_TEXTE DONNÉ_
════════════════════
Selon la première interprétation, Jephté voulait dire qu’il affecterait au Service exclusif de Dieu celui ou celle qui viendrait à sa rencontre. La Loi mosaïque stipulait, en effet, que des êtres humains pourraient vouer leur vie à Dieu. Par exemple, des femmes servaient au Sanctuaire, où elles étaient, par exemple, chargées du transport de l’eau (Exode XXXVIII, 8). Après qu’il lui eut accordé deux mois pour «pleurer sa virginité» son père dut accomplir son vœu et sa fille consentit au sacrifice, qui consistait possiblement à l’envoyer servir à plein temps dans la Maison de Dieu, au Sanctuaire.
════════════════════
_Un bloc de données_
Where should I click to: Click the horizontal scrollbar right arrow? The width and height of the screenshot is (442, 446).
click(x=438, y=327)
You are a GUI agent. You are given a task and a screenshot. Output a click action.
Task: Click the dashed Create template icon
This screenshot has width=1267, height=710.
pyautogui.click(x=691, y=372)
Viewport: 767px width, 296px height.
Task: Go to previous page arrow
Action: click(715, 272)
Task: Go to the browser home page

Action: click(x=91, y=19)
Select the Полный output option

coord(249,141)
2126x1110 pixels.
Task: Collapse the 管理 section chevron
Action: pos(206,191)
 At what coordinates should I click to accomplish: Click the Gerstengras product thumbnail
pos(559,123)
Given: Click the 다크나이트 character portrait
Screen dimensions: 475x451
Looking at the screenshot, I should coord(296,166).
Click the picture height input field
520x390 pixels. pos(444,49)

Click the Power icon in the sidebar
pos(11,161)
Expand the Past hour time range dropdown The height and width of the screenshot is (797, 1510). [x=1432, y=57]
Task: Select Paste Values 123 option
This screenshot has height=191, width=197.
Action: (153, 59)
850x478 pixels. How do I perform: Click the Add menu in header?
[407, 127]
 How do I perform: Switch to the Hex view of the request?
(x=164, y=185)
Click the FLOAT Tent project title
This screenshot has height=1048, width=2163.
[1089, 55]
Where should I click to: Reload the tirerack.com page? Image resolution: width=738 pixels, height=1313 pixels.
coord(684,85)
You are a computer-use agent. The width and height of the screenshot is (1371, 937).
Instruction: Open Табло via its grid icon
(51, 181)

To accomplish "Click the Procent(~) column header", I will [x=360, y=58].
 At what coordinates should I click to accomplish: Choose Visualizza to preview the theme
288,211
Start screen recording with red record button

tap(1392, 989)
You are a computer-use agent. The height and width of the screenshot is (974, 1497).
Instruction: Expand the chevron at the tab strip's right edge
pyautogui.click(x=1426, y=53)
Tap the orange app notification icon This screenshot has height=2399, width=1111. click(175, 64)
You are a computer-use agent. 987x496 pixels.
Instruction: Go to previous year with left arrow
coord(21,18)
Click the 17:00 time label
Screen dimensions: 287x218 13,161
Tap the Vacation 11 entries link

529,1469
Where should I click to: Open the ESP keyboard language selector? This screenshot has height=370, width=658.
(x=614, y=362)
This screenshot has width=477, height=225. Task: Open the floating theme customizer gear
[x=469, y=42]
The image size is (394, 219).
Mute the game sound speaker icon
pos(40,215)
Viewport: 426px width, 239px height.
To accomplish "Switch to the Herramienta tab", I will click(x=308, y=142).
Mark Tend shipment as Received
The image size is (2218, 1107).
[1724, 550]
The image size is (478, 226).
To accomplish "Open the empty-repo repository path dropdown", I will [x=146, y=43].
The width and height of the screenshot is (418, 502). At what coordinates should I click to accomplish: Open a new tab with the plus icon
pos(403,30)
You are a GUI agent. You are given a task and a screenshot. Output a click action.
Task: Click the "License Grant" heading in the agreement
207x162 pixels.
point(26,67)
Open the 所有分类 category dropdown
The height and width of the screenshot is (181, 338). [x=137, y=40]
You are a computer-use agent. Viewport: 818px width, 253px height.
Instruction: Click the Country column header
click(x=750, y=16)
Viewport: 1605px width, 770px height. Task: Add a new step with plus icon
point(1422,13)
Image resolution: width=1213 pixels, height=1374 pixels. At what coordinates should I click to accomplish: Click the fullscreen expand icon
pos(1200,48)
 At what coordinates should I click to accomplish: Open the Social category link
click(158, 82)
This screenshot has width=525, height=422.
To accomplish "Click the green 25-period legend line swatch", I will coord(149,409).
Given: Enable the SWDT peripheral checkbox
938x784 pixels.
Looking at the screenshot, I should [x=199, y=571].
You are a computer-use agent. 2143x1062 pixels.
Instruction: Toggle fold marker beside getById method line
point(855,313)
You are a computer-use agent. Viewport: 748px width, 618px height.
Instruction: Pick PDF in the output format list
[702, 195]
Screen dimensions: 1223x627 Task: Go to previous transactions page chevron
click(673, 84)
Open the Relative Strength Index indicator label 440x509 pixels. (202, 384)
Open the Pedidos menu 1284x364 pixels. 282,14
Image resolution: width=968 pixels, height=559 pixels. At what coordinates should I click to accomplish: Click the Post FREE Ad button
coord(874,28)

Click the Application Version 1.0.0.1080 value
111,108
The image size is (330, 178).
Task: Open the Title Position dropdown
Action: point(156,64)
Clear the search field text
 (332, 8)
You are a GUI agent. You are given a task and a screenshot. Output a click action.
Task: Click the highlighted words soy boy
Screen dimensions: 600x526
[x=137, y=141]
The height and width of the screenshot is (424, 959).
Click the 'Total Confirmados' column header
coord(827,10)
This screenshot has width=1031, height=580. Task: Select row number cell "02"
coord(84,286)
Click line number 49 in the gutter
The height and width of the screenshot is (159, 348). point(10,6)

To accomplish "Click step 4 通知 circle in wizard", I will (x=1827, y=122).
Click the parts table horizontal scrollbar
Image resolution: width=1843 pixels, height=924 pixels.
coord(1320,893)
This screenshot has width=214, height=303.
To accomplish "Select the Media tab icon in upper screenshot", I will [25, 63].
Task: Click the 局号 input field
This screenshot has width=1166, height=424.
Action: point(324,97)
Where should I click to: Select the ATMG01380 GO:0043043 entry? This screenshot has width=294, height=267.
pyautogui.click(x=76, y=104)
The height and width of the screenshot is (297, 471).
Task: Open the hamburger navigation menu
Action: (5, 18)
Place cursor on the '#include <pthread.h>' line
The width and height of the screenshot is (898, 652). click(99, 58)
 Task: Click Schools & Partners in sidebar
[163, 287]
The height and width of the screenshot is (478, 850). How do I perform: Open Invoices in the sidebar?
════════════════════
_PROBLÈME POSÉ A_
Traduisez en anglais cette phrase du texte sur le vœu de Jephté : « La Loi mosaïque stipulait, en effet, que des êtres humains pourraient vouer leur vie à Dieu. »
_PROBLÈME POSÉ B_
D'après le texte sur le vœu de Jephté, ces affirmations sont-elles justes ? Répondez par oui ou non, en citant les mots du texte qui tranchent.
(i) Des femmes servaient au Sanctuaire.
(ii) Le père laissa un an à sa fille pour pleurer sa virginité.
(iii) La fille refusa le sacrifice.
_PROBLÈME POSÉ C_
Répondez à ces questions sur le texte sur le vœu de Jephté :
(i) Quelle référence biblique le texte donne-t-il pour le service des femmes au Sanctuaire ?
(ii) Quelle tâche de ces femmes est citée en exemple ?
(iii) Où la fille aurait-elle peut-être été envoyée servir à plein temps ?

_BONNE RÉPONSE A_
Indeed, the Mosaic Law stipulated that human beings could devote their lives to God.

_BONNE RÉPONSE B_
(i) Oui : « des femmes servaient au Sanctuaire ».
(ii) Non : « accordé deux mois ».
(iii) Non : « sa fille consentit au sacrifice ».

_BONNE RÉPONSE C_
(i) Exode XXXVIII, 8.
(ii) Le transport de l'eau.
(iii) Dans la Maison de Dieu, au Sanctuaire.